EXERCISE.
Show each line from the entries below that contains the word "logo", copying every such line in full.
* BEGIN DATASET RECORDS *
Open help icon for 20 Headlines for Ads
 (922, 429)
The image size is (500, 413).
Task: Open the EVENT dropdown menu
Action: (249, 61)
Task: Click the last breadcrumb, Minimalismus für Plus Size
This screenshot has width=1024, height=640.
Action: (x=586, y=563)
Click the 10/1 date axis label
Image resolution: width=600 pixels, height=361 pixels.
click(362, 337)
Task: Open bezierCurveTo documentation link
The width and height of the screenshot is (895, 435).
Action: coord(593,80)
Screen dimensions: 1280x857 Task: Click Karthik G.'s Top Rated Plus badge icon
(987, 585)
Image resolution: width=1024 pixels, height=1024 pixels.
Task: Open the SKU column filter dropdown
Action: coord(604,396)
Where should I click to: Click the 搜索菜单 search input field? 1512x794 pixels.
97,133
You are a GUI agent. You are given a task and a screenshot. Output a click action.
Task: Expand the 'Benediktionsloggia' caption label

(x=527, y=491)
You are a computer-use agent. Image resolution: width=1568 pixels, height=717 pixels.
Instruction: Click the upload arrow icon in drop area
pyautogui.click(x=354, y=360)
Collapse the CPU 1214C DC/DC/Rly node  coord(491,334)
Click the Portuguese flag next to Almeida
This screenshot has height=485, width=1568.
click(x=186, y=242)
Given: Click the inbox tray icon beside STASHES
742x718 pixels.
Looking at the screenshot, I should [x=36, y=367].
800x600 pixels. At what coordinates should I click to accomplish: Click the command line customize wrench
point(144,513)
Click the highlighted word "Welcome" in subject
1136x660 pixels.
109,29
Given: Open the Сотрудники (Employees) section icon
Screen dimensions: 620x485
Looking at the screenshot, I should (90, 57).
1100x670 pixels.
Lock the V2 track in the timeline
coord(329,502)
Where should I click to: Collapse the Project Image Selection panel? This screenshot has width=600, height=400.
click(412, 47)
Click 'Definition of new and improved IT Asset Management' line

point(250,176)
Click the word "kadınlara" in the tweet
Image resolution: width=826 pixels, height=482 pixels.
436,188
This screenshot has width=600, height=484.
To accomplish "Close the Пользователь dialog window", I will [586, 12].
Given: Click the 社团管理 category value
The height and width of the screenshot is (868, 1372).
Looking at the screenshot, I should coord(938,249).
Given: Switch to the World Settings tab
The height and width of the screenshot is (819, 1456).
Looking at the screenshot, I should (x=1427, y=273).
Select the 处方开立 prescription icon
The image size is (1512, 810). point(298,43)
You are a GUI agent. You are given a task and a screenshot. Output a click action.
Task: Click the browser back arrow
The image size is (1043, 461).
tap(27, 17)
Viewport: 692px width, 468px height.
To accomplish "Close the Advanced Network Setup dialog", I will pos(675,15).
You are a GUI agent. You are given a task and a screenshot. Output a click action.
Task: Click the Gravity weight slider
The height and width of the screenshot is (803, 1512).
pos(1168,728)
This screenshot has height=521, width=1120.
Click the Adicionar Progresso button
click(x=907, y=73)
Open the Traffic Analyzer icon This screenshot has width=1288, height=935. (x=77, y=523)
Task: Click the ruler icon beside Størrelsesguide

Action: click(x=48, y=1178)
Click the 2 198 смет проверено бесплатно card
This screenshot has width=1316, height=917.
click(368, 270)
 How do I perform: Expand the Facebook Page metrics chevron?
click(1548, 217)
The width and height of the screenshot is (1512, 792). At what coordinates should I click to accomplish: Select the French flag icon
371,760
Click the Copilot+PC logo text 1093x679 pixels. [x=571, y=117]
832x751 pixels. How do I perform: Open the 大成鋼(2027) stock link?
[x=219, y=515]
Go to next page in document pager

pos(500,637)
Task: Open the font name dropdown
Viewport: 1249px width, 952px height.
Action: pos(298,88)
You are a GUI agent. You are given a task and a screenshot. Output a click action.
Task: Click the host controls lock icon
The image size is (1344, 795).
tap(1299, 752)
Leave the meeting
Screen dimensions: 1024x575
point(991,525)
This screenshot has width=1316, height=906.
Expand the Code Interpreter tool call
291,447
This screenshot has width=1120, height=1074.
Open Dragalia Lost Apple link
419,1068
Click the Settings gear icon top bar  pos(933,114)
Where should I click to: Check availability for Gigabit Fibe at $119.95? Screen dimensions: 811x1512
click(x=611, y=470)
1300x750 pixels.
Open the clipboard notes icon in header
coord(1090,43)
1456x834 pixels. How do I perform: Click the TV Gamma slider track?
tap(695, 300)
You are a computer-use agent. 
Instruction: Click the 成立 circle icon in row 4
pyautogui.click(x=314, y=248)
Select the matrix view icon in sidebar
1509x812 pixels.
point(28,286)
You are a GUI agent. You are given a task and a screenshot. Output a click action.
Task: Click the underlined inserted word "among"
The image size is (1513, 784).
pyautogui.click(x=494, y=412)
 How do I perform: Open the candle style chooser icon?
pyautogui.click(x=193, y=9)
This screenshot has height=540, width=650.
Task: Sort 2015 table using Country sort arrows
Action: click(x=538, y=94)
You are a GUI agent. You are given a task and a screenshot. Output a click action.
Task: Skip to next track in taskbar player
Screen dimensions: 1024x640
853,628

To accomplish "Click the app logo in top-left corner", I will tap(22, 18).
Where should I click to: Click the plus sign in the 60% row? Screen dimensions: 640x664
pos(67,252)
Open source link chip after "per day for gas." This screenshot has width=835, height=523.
* END DATASET RECORDS *
RESULT OF THIS EXERCISE.
Click the Copilot+PC logo text 1093x679 pixels. [x=571, y=117]
To accomplish "Click the app logo in top-left corner", I will tap(22, 18).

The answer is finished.